April 30, 2014 | By Debra Holschuh-Houden | Back to blog

In the past year I have worked with more than one family business on the topic of shareholder (or buy-sell) agreements. Some of the families have worked together harmoniously, while others have had difficulty discussing and coming to agreement on the document. However, even the families who worked harmoniously on the document needed a lot of individual help in understanding the components of the agreement and how those components affected them as individuals, the family, and the business. The importance of a current, understood buy-sell agreement can save a family business from a lot of potential grief.

A buy-sell agreement is a document that should reflect, in a fair way, the wishes and wants of the owners involved. When the buy-sell is triggered by an event (such as death, disability, or selling/transferring of shares), the owners are usually experiencing a bit of (or a lot of) increased anxiety. The triggering event could simply be the decision to sell or gift shares, or it could be as traumatic as the disability or death of an owner. In any case, other owners are affected by the event and change is at hand. Change causes anxiety.

Some owners get concerned about the potential future partners—a change that they don’t necessarily have a lot of control over. This was the case with one family I worked with in the past year. One of the shareholders—a sibling—was concerned that if his partner (a sister) wanted to gift her shares, the brother would be partners with his nephews, whom he felt were not ready to be owners. He was feeling particularly anxious because he didn’t want to hurt anyone’s feelings but wanted to protect his interests. He felt trapped. We had time on our side, and did a lot of discussion among the current shareholders, lawyer, accountant, and insurance team to come up with options that made all parties comfortable.

A different situation with another family occurred when an owner wanted to sell for all positive reasons and the other owners were comfortable taking over the shares, but heightened emotions revolved around giving up the legacy that their grandfather started. The buy-sell options were explored and vetted, opinions and feelings shared, and the agreement made, but it took time and courage to discuss wants, needs, fears, and options.

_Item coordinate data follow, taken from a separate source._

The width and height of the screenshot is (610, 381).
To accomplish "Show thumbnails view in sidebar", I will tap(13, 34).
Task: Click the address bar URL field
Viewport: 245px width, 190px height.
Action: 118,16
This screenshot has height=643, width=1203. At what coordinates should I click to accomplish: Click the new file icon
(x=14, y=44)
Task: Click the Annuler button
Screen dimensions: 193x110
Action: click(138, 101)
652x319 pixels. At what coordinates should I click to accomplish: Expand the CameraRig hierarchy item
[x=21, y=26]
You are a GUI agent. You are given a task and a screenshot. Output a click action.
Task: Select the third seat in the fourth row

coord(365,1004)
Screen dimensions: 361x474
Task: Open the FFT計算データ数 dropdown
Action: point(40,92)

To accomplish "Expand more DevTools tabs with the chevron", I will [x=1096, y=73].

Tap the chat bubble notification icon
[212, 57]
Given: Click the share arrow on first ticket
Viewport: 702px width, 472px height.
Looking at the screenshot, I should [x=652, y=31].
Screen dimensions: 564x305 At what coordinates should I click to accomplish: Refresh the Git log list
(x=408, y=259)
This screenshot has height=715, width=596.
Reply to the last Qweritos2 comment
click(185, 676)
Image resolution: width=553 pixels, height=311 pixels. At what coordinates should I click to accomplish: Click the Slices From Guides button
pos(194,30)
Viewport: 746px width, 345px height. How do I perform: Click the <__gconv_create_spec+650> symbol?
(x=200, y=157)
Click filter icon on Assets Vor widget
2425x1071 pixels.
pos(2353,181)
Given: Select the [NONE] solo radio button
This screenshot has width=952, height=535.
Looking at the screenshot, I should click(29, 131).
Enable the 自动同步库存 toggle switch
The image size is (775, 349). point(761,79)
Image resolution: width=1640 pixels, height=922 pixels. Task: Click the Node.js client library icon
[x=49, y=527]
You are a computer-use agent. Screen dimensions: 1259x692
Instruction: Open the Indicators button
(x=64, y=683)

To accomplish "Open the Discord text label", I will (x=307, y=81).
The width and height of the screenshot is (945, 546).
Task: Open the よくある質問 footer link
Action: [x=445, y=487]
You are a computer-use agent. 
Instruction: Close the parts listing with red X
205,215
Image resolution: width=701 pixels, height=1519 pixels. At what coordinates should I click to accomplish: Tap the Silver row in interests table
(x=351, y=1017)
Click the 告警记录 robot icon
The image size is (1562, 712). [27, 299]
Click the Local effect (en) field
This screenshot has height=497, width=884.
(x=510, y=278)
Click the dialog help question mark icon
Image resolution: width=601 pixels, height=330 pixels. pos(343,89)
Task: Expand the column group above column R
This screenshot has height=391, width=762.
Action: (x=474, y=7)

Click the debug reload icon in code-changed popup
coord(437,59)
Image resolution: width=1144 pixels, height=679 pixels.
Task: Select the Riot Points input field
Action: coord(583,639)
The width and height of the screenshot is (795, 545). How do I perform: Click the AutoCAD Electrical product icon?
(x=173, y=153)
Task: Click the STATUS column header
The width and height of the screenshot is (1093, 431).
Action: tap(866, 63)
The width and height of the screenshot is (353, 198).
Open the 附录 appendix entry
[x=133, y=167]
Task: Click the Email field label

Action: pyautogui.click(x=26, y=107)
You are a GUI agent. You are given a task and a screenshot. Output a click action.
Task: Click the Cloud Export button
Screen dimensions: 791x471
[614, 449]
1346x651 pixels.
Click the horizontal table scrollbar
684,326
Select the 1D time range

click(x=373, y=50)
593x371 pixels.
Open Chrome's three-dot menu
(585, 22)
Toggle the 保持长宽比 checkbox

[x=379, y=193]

Many times in a family business there are partners who have no idea what the shareholders agreement states, or the buy-sell agreement is not up to date. This is a wonderful opportunity to have a family meeting that reviews the terms of the agreement. A third-party facilitator is sometimes needed to ask tough questions and review/explain terms, but the ability of the family to meet regarding the agreement is a good forum for education and development of trust for all shareholders.

The process of vetting the agreement is particularly helpful. If you already have an agreement in place, set a date to review and explore potential outcomes with your partners each year. Here are some simple items to consider regarding your shareholders agreement:

  1.  Balance the rights of the minority owners versus majority owners.
  2. One time per year, have an opportunity to put shares up for sale or transfer.
  3. Annual valuation is very important. When there are disputes regarding buy/sell, it is usually around four areas: standard of valuation, date of valuation, discounts for lack of control, and discounts for lack of marketability.
  4. Get a formula for valuation that everyone understands and agrees with that is somewhat a plug-and-play for the business.
  5. Each year, everyone needs to agree on—and certify—valuation.
  6. If you have an S corporation, make sure the buy-sell does not create a second class of stock.

Do you know the terms of your shareholders agreement? Is it up to date? Do you have adequate insurance for coverage if needed? If you and all of your partners do not know the answer to any of these questions, it is time for a review. Save your family and business from potential anguish—get them up to date.